CINEMA

Tiros de arma cenográfica disparados por Alec Baldwin provocam tragédia em set de filmagem

Tiros de arma cenográfica desferidos pelo ator Alec Baldwin provocam a morte da diretora de fotografia do filme Rust, Halyna Hutchins, e ferem o diretor Joel Souza

Ricardo Daehn
postado em 23/10/2021 06:00 / atualizado em 23/10/2021 11:36
Halyna Hutchins, a diretora de fotografia vítima da tragédia ainda não esclarecida -  (crédito: Sonia Recchia/AFP)
Halyna Hutchins, a diretora de fotografia vítima da tragédia ainda não esclarecida - (crédito: Sonia Recchia/AFP)

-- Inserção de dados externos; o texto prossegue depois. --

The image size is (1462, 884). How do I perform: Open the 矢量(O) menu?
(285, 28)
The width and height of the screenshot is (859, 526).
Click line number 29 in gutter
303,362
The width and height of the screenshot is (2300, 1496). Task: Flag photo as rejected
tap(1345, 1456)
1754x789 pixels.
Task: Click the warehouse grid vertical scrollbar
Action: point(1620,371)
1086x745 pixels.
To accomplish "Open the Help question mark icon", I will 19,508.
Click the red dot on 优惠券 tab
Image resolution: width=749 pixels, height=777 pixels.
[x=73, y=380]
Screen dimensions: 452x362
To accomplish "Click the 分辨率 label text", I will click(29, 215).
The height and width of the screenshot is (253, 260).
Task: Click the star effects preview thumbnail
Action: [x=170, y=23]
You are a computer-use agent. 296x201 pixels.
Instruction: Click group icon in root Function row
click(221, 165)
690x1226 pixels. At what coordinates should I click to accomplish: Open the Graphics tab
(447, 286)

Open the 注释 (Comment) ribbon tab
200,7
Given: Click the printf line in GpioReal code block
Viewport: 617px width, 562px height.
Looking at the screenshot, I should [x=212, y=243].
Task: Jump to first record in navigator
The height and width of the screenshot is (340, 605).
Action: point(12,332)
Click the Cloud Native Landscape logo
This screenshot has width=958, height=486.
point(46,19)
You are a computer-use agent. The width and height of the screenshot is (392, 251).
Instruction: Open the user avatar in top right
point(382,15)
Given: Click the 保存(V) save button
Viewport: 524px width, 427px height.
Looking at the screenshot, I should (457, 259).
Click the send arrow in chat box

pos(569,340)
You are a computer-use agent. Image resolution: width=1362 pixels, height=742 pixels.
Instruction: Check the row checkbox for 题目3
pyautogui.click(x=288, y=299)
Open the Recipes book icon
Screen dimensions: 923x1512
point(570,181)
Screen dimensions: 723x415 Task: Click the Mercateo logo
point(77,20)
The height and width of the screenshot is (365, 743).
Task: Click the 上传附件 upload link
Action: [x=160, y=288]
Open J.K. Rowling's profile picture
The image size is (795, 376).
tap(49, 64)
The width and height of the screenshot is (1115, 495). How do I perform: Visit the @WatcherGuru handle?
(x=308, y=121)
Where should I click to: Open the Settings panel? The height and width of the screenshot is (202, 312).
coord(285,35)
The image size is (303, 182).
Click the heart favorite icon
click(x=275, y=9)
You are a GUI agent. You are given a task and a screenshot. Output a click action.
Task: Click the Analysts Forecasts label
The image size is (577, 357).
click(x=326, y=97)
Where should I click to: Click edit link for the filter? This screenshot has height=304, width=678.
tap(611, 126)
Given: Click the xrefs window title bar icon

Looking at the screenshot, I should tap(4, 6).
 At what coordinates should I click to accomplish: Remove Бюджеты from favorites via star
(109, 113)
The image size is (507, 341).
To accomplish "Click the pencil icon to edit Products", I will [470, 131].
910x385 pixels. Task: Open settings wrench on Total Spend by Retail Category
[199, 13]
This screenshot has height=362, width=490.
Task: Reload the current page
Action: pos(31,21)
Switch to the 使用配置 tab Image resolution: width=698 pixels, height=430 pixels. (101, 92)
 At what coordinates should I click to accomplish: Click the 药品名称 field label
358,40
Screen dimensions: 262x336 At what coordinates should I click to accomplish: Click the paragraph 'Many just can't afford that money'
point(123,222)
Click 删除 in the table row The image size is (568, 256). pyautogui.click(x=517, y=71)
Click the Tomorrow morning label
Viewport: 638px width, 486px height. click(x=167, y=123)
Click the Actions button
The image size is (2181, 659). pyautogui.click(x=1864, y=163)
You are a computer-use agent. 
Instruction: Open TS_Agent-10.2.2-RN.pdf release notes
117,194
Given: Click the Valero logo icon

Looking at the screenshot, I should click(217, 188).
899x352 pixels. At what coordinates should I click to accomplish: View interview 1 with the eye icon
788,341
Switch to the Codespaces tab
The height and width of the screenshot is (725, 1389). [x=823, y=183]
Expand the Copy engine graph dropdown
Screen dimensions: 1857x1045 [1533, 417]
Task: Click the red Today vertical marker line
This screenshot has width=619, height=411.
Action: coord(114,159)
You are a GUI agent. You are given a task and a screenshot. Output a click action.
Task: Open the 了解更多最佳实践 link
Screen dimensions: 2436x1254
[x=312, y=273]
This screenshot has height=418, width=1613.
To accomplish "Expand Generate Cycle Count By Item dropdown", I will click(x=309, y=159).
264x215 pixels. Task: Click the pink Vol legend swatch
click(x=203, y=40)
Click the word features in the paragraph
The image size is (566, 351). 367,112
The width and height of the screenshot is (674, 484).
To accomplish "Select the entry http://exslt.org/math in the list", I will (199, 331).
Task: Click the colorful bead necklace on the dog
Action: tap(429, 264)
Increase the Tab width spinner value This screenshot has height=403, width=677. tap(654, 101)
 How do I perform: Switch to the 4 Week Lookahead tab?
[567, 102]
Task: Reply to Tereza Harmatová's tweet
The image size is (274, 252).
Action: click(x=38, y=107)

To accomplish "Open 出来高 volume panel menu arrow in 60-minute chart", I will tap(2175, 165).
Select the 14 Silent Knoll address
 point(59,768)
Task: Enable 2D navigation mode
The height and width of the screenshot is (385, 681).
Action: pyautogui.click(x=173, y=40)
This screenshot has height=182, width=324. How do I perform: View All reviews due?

A responsabilidade na circunstância que envolveu a morte da diretora de fotografia do filme Rust, Halyna Hutchins, e resultou em ferimentos para Joel Souza, realizador à frente do longa alinhado à corrente do faroeste, paira como uma enorme dúvida para a polícia norte-americana. Ainda que se saiba que o tiro partiu de uma arma cenográfica manipulada pelo ator Alec Baldwin, maiores esclarecimentos sobre o caso não vieram a público. Usando redes sociais, o astro manifestou o coração partido, ante “o marido e o filho de Halyna”, estendendo os sentimentos “a todos que a conheciam e amavam”.

Além disso, Alec Baldwin afirmou estar “sem palavras para descrever” o choque nele e a tristeza com o que chamou de “acidente trágico”. Tudo ocorreu pouco antes das 17 horas da quinta-feira (horário de Brasília). Na imprensa norte-americana, há relatos de que o acidente resultou de um só disparo.
Simulacros de armas de fogo, que, apesar de trazerem clarão e estrondo realistas, não ocasionam disparo de projétil são comumente usados no cinema. Os cartuchos são reais, porém modificados, apesar de trazerem explosivos. Simulando efeitos reais, as balas de festim nunca foram novidade na indústria do entretenimento. Os chamados acidentes nas filmagens, também não.

Quem trouxe visibilidade para o teor de responsabilização foi a irmã do ator Brandon Lee (filho de Bruce Lee) Shannon, que externou num tuíte a dor de ter o irmão morto, em 1993, aos 28 anos, durante as gravações de O Corvo, em circunstâncias similares. “Repasso minha solidariedade para as famílias e todos os envolvidos no incidente em Rust. Ninguém deveria morrer por causa de arma de fogo num set de filmagem. Ponto final”, registrou.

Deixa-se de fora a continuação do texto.